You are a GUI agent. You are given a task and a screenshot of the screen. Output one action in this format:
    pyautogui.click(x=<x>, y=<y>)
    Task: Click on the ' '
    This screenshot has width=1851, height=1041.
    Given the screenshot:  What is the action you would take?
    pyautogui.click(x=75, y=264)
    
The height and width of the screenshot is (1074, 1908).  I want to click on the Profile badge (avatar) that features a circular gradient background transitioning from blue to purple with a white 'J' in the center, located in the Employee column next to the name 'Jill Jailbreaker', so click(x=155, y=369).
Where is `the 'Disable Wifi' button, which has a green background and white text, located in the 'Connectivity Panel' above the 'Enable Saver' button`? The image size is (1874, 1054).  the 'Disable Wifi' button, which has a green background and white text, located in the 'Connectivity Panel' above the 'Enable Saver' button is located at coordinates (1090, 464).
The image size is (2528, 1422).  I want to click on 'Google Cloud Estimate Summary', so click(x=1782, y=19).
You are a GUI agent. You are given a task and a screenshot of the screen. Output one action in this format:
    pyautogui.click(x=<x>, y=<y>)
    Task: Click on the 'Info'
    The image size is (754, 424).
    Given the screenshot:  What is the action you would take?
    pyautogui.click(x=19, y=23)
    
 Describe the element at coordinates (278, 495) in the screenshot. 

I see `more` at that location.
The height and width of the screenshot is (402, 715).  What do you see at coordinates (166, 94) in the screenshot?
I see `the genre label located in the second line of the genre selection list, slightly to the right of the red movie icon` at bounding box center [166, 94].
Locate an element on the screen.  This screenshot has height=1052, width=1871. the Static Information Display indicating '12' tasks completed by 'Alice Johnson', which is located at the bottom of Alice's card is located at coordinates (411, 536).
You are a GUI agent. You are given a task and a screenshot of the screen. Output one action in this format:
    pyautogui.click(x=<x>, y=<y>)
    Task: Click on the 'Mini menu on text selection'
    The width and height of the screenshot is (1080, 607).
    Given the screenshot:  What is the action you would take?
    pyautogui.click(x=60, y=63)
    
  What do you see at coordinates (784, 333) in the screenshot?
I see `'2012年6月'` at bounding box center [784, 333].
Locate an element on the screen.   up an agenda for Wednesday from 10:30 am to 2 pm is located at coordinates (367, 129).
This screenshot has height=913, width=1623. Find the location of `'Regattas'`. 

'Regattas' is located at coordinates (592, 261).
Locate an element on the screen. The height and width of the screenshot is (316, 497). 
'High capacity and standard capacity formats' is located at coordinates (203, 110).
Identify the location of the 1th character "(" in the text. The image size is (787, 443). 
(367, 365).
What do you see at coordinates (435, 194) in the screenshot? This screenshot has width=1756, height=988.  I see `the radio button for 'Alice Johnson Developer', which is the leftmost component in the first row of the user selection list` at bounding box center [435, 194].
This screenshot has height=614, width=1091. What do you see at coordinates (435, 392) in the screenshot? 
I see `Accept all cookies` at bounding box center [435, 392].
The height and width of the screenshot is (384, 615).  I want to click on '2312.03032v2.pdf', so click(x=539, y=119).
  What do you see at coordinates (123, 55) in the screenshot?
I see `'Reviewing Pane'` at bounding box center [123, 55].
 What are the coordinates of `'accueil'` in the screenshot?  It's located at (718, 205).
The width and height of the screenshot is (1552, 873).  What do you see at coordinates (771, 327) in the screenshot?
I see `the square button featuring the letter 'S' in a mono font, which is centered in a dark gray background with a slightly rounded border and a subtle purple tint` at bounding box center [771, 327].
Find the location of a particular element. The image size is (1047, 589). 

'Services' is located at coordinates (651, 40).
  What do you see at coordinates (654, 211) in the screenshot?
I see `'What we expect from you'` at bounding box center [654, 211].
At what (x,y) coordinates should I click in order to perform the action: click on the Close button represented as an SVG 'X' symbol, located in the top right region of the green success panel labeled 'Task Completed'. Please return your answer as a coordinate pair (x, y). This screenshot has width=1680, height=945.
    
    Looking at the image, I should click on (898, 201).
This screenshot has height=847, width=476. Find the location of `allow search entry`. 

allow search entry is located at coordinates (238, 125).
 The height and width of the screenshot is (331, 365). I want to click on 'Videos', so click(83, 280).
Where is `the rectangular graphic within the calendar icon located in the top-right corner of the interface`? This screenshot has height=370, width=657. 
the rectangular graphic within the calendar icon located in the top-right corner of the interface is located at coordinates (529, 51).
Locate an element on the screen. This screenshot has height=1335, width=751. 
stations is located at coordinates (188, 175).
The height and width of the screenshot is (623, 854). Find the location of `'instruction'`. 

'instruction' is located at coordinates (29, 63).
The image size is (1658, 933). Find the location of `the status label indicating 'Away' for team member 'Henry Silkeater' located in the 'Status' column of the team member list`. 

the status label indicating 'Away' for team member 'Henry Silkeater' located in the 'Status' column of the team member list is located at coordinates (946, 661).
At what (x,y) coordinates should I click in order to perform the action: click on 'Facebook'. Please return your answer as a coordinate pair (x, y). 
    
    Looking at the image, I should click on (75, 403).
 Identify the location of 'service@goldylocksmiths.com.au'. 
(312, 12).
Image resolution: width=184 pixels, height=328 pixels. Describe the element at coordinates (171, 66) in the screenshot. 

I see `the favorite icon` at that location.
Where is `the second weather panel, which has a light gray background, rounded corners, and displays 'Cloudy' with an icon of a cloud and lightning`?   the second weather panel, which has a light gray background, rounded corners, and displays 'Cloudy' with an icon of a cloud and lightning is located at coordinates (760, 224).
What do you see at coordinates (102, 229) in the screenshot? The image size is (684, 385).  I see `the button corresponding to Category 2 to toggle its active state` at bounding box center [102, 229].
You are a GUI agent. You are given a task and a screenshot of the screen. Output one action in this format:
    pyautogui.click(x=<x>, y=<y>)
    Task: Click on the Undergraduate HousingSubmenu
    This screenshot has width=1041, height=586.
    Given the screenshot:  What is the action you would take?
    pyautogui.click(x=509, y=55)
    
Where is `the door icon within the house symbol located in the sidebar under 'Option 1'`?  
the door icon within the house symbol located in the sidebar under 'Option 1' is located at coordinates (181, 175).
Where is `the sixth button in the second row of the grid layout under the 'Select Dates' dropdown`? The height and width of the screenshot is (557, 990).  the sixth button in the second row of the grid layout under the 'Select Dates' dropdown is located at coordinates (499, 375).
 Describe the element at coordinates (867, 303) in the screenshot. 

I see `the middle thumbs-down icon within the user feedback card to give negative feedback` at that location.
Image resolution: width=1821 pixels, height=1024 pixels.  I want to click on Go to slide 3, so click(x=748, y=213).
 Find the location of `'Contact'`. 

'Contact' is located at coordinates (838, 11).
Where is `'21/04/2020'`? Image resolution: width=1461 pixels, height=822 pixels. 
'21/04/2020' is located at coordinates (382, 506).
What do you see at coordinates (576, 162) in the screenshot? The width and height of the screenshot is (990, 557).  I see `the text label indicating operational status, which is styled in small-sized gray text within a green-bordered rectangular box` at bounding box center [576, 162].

Set problem >> Write out all of the entries above exactly as they appear, line for line.

Exercise solution >>
You are a GUI agent. You are given a task and a screenshot of the screen. Output one action in this format:
    pyautogui.click(x=<x>, y=<y>)
    Task: Click on the ' '
    This screenshot has width=1851, height=1041.
    Given the screenshot:  What is the action you would take?
    pyautogui.click(x=75, y=264)
    
The height and width of the screenshot is (1074, 1908).  I want to click on the Profile badge (avatar) that features a circular gradient background transitioning from blue to purple with a white 'J' in the center, located in the Employee column next to the name 'Jill Jailbreaker', so click(x=155, y=369).
Where is `the 'Disable Wifi' button, which has a green background and white text, located in the 'Connectivity Panel' above the 'Enable Saver' button`? The image size is (1874, 1054).  the 'Disable Wifi' button, which has a green background and white text, located in the 'Connectivity Panel' above the 'Enable Saver' button is located at coordinates (1090, 464).
The image size is (2528, 1422).  I want to click on 'Google Cloud Estimate Summary', so click(x=1782, y=19).
You are a GUI agent. You are given a task and a screenshot of the screen. Output one action in this format:
    pyautogui.click(x=<x>, y=<y>)
    Task: Click on the 'Info'
    The image size is (754, 424).
    Given the screenshot:  What is the action you would take?
    pyautogui.click(x=19, y=23)
    
 Describe the element at coordinates (278, 495) in the screenshot. 

I see `more` at that location.
The height and width of the screenshot is (402, 715).  What do you see at coordinates (166, 94) in the screenshot?
I see `the genre label located in the second line of the genre selection list, slightly to the right of the red movie icon` at bounding box center [166, 94].
Locate an element on the screen.  This screenshot has height=1052, width=1871. the Static Information Display indicating '12' tasks completed by 'Alice Johnson', which is located at the bottom of Alice's card is located at coordinates (411, 536).
You are a GUI agent. You are given a task and a screenshot of the screen. Output one action in this format:
    pyautogui.click(x=<x>, y=<y>)
    Task: Click on the 'Mini menu on text selection'
    The width and height of the screenshot is (1080, 607).
    Given the screenshot:  What is the action you would take?
    pyautogui.click(x=60, y=63)
    
  What do you see at coordinates (784, 333) in the screenshot?
I see `'2012年6月'` at bounding box center [784, 333].
Locate an element on the screen.   up an agenda for Wednesday from 10:30 am to 2 pm is located at coordinates (367, 129).
This screenshot has height=913, width=1623. Find the location of `'Regattas'`. 

'Regattas' is located at coordinates (592, 261).
Locate an element on the screen. The height and width of the screenshot is (316, 497). 
'High capacity and standard capacity formats' is located at coordinates (203, 110).
Identify the location of the 1th character "(" in the text. The image size is (787, 443). 
(367, 365).
What do you see at coordinates (435, 194) in the screenshot? This screenshot has width=1756, height=988.  I see `the radio button for 'Alice Johnson Developer', which is the leftmost component in the first row of the user selection list` at bounding box center [435, 194].
This screenshot has height=614, width=1091. What do you see at coordinates (435, 392) in the screenshot? 
I see `Accept all cookies` at bounding box center [435, 392].
The height and width of the screenshot is (384, 615).  I want to click on '2312.03032v2.pdf', so click(x=539, y=119).
  What do you see at coordinates (123, 55) in the screenshot?
I see `'Reviewing Pane'` at bounding box center [123, 55].
 What are the coordinates of `'accueil'` in the screenshot?  It's located at (718, 205).
The width and height of the screenshot is (1552, 873).  What do you see at coordinates (771, 327) in the screenshot?
I see `the square button featuring the letter 'S' in a mono font, which is centered in a dark gray background with a slightly rounded border and a subtle purple tint` at bounding box center [771, 327].
Find the location of a particular element. The image size is (1047, 589). 

'Services' is located at coordinates (651, 40).
  What do you see at coordinates (654, 211) in the screenshot?
I see `'What we expect from you'` at bounding box center [654, 211].
At what (x,y) coordinates should I click in order to perform the action: click on the Close button represented as an SVG 'X' symbol, located in the top right region of the green success panel labeled 'Task Completed'. Please return your answer as a coordinate pair (x, y). This screenshot has width=1680, height=945.
    
    Looking at the image, I should click on (898, 201).
This screenshot has height=847, width=476. Find the location of `allow search entry`. 

allow search entry is located at coordinates (238, 125).
 The height and width of the screenshot is (331, 365). I want to click on 'Videos', so click(83, 280).
Where is `the rectangular graphic within the calendar icon located in the top-right corner of the interface`? This screenshot has height=370, width=657. 
the rectangular graphic within the calendar icon located in the top-right corner of the interface is located at coordinates (529, 51).
Locate an element on the screen. This screenshot has height=1335, width=751. 
stations is located at coordinates (188, 175).
The height and width of the screenshot is (623, 854). Find the location of `'instruction'`. 

'instruction' is located at coordinates (29, 63).
The image size is (1658, 933). Find the location of `the status label indicating 'Away' for team member 'Henry Silkeater' located in the 'Status' column of the team member list`. 

the status label indicating 'Away' for team member 'Henry Silkeater' located in the 'Status' column of the team member list is located at coordinates (946, 661).
At what (x,y) coordinates should I click in order to perform the action: click on 'Facebook'. Please return your answer as a coordinate pair (x, y). 
    
    Looking at the image, I should click on (75, 403).
 Identify the location of 'service@goldylocksmiths.com.au'. 
(312, 12).
Image resolution: width=184 pixels, height=328 pixels. Describe the element at coordinates (171, 66) in the screenshot. 

I see `the favorite icon` at that location.
Where is `the second weather panel, which has a light gray background, rounded corners, and displays 'Cloudy' with an icon of a cloud and lightning`?   the second weather panel, which has a light gray background, rounded corners, and displays 'Cloudy' with an icon of a cloud and lightning is located at coordinates (760, 224).
What do you see at coordinates (102, 229) in the screenshot? The image size is (684, 385).  I see `the button corresponding to Category 2 to toggle its active state` at bounding box center [102, 229].
You are a GUI agent. You are given a task and a screenshot of the screen. Output one action in this format:
    pyautogui.click(x=<x>, y=<y>)
    Task: Click on the Undergraduate HousingSubmenu
    This screenshot has width=1041, height=586.
    Given the screenshot:  What is the action you would take?
    pyautogui.click(x=509, y=55)
    
Where is `the door icon within the house symbol located in the sidebar under 'Option 1'`?  
the door icon within the house symbol located in the sidebar under 'Option 1' is located at coordinates (181, 175).
Where is `the sixth button in the second row of the grid layout under the 'Select Dates' dropdown`? The height and width of the screenshot is (557, 990).  the sixth button in the second row of the grid layout under the 'Select Dates' dropdown is located at coordinates (499, 375).
 Describe the element at coordinates (867, 303) in the screenshot. 

I see `the middle thumbs-down icon within the user feedback card to give negative feedback` at that location.
Image resolution: width=1821 pixels, height=1024 pixels.  I want to click on Go to slide 3, so click(x=748, y=213).
 Find the location of `'Contact'`. 

'Contact' is located at coordinates (838, 11).
Where is `'21/04/2020'`? Image resolution: width=1461 pixels, height=822 pixels. 
'21/04/2020' is located at coordinates (382, 506).
What do you see at coordinates (576, 162) in the screenshot? The width and height of the screenshot is (990, 557).  I see `the text label indicating operational status, which is styled in small-sized gray text within a green-bordered rectangular box` at bounding box center [576, 162].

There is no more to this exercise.